Cowboy Data Science
On 3 Feb, 2015 By michaelmalak 0 Comments
Meme from Steve Temple
The opposite of "cowboy coding" is having a solid process, which includes unit testing. Data Science has matured to the point now that we should look to add this as standard practice and start to expect it.
The challenges are:
- The first phase of any data science is data exploration. Unit testing is inappropriate for this phase. The problem is that the line between exploration and the next phase, analysis, is blurry. Code developed to support exploration usually makes its way into analysis. The problem comes when subsequent questions are asked, and this once-exploratory analysis code gets tweaked and retweaked, with a great possibility of breaking original assumptions and introducing bugs. Overcoming this challenge is mostly just a matter of discipline, and changing the attitude from "I'm a data scientist, not a unit tester" to "Can I still validly claim I am still in the exploratory phase?"
- Many tools do not currently have unit test frameworks, such as Excel, Hive, and all those various command line tools. Other interactive tools such as IPython Notebook and the Spark Shell REPL that support data exploration well do have unit test frameworks available for the underlying languages (Python and Scala, respectively), but as mentioned above, the momentum of once having started exploration in one of these tools leads data scientists down the road of never implementing unit tests (until possibly the phase of integration with true production code). R and Cascading are notable exceptions in the Data Science universe that do have unit testing frameworks available.
- Even if tools do have unit testing frameworks, putting them under a common build or other test execution/automation framework is challenging.

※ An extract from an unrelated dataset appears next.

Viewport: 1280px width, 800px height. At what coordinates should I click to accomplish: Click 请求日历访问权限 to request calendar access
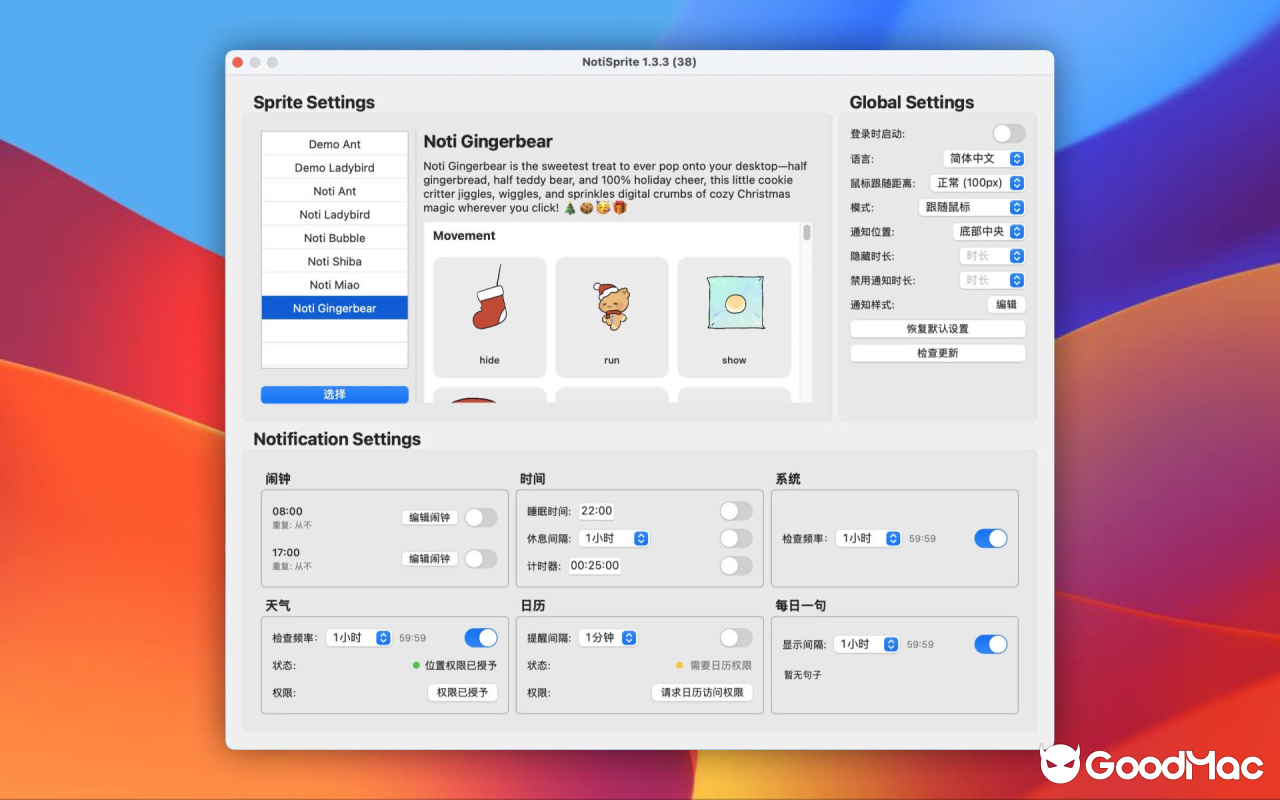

For example, for R code, one could use a JVM implementation of R in order to get it executing under the Maven umbrella, but that introduces its own set of complications.
A good data science unit test would load known data, execute the transformations and algorithms, and compare against expected results. If after several iterations of tweaking code to answer new questions these expected results from various intermediate processing stages diverge from the actual results, the unit tests will flag them, preventing the reporting of erroneous results.
Plus there are all the other usual benefits of unit tests:
- Validates from the outset that the processing and algorithms are behaving as expected
- Serves as documentation to readers of the code what the expected inputs and outputs are
- Provides confidence during refactoring